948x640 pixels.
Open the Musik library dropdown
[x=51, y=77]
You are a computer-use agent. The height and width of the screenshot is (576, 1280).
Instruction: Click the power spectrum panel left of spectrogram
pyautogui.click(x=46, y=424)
-=-=-=-=-
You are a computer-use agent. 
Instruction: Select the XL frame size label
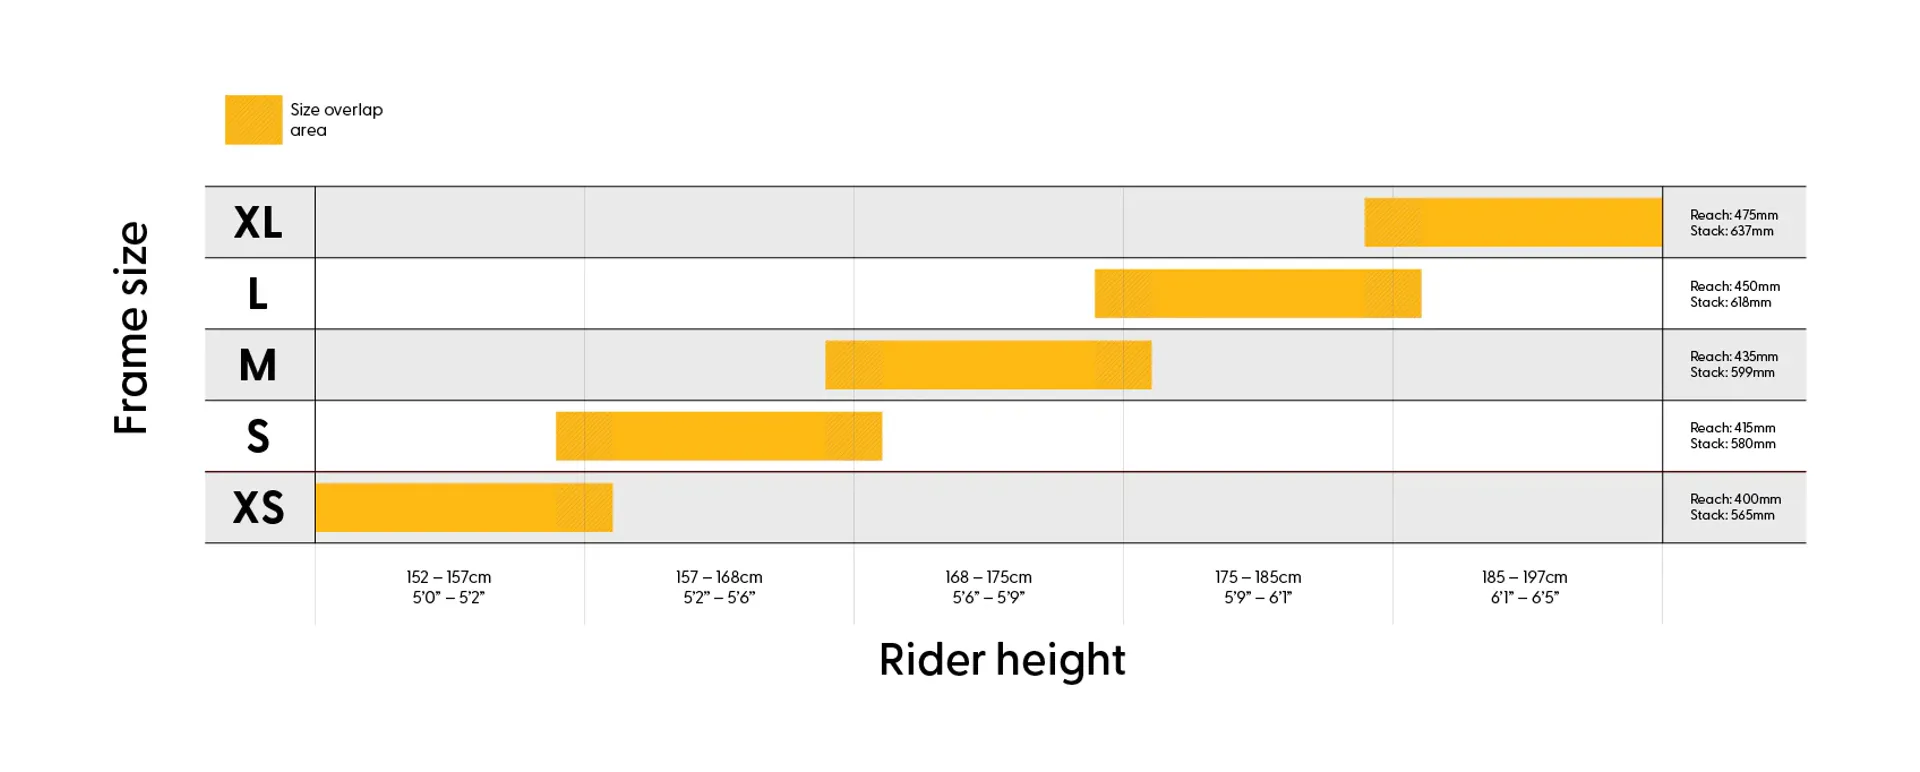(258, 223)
-=-=-=-=-
• Assigned task
From the records above, pull out each line that has "agent".

• Exercise solution
You are a computer-use agent. The height and width of the screenshot is (576, 1280).
You are a computer-use agent. 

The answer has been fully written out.